Rum Sultana and Custard Brioche

Brioche. This is not the first time I have waxed lyrical about this French bread, nor will it be the last. It is love, and like all true love, it lasts forever. Except if you eat it.

Brioche

My last blog on brioche was all about bourbon bacon cinnamon rolls and rhubarb white chocolate brioche rolls, but I did mention the possibility of brioche with raisins and goobs of custard. This was the first brioche I ever had, back when I was less than ten. Mum and dad would bring it home from the Southern Cross Bakery, a little French bread shop that used to live on the corner of High St and Victoria St in Auckland. Their brioche was a kind of pull-apart affair, thick with creme patissiere and rum soaked raisins or sultanas, glazed heavily with sticky apricot jam. It was binge bread – so hard to stop eating.

Yesterday, struck with a lurgy, guess what I had a craving for? Yup, a bread that came from a bakery 2500km and three decades away. So I had to make my own.

Rum Sultana Custard Brioche

Of course, if you have a stand mixer, like my wonderful huge Kenwood, then making brioche is not the ” slaving all day and a hot kitchen”  escapade that you might imagine. Really the mixer does all work, and then the dough has to sit around and rise (so then it’s doing all the work) and then you bake it.  The filling simply required me to cover some golden sultanas with a bunch of golden rum and let them sit around (again, not me doing any work), and make a custard-powder custard. I even used the microwave for that, so it took three minutes plus stir time.

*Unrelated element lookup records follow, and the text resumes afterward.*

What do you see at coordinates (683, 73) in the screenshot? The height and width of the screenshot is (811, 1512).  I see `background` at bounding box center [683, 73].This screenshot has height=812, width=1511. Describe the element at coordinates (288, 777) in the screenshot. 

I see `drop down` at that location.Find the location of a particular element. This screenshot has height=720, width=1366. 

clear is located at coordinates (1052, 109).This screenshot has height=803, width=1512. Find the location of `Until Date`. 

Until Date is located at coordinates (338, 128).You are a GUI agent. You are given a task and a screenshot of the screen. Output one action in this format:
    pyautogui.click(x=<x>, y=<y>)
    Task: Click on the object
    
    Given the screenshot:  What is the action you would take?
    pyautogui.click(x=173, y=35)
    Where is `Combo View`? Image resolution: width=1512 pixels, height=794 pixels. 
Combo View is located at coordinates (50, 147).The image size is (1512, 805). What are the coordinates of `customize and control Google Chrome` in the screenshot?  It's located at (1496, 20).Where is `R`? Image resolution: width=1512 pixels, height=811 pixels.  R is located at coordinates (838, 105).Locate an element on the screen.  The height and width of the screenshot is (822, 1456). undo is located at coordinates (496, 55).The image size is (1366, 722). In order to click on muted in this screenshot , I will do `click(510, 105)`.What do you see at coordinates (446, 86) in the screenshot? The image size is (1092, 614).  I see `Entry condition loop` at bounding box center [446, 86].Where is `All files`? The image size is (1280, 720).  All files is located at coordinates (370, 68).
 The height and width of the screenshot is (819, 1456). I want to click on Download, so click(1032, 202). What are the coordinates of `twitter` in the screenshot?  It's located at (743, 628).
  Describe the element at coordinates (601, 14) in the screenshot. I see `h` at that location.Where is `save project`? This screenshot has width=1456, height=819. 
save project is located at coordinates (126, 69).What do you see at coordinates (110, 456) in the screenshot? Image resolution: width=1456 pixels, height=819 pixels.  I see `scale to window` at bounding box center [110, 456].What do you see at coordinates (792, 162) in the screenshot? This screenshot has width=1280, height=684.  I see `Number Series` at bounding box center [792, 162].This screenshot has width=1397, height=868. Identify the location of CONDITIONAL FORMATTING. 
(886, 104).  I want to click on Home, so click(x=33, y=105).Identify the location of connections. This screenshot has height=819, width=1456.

Rum Sultana Custard Brioche

Okay, I admit that I am probably much quicker in the kitchen than some (it comes with practice and I really do blame Cupcake-a-day-May for my speed now), but if I can do this with a pounding headache and a sinus infection, then you can definitely crack some of these out on a Saturday afternoon.  By the way, it was (and for you it will be) worth it.

Rum Sultana Custard Brioche

Rum Sultana Custard Brioche Rolls

makes 12-16 brioche rolls depending on the size you want

ingredients

200mL golden rum
300g golden sultanas

2 tsp dried yeast
1/4 cup warm water
2 tbsp sugar
4 1/4 cups flour, another 1/4 cup if needed
1 tsp salt
2 whole eggs
2 egg yolks
1 cup milk, lukewarm
150g butter, softened

1/4 cup custard powder
6 tbsp sugar
1 tsp vanilla
500mL milk

1/2 cup good quality apricot jam, to glaze

mixing

Heat the rum until it just begins to boil, then remove from the heat and add the sultanas. Let sit while you do the rest of the recipe.

Stir the yeast into the warm water, add sugar. Let the mixture froth up – about 5 minutes.

Combine the flour and salt in a large bowl of an electric mixer. Add the yeast mixture, eggs, milk and butter and mix, using the dough hook attachment until the dough is smooth and supple. Cover the bowl with plastic wrap and a clean tea towel and let sit in a warm place until the dough has doubled in size (about an hour).

While the bread is rising, make the custard. Whisk the dry ingredients in a medium saucepan to combine, then add a little milk to make a smooth paste. Whisk in the rest of the milk and the vanilla. Heat the mixture, stirring occasionally at the beginning, then constantly as it gets hot, until the mixture boils and thickens. Cook for a minute once boiling, then remove from the heat. (Or do the whole process in the microwave, cooking for a minute at a time and stirring in between until the mixture is thick (about five minutes), then cook for a further minute.) Cover the custard with a film of cling wrap directly in the surface of the custard, and refrigerate to cool.

When the dough is nicely risen, knock the dough back and scoop out of the bowl and cut it in half (the halves make the rolls easier to handle). Roll the dough out to two rectangles about 25x40cm. Whisk the cold custard until smooth, then spread over the dough rectangles, leaving a couple of inches of the dough bare at one long edge (this edge will seal outer edge of the roll). Drain the sultanas well and reserve the leftover rum for something else (like sipping it whenever you feel like some). Scatter the sultanas over the custard, then beginning at the long edge which has filling all the way down to it, carefully roll the dough into a long log. Gently cut each log into 6-8 pieces, and transfer into well-greased jumbo muffin pans. Cover the brioches with a clean tea towel and leave in a warm place for a final proof (rise) of about half an hour.

Bake the brioches at 180 degrees Celsius for about 30 to 35 minutes. Warm the apricot jam and use this to glaze the brioches as soon as they come out of the oven.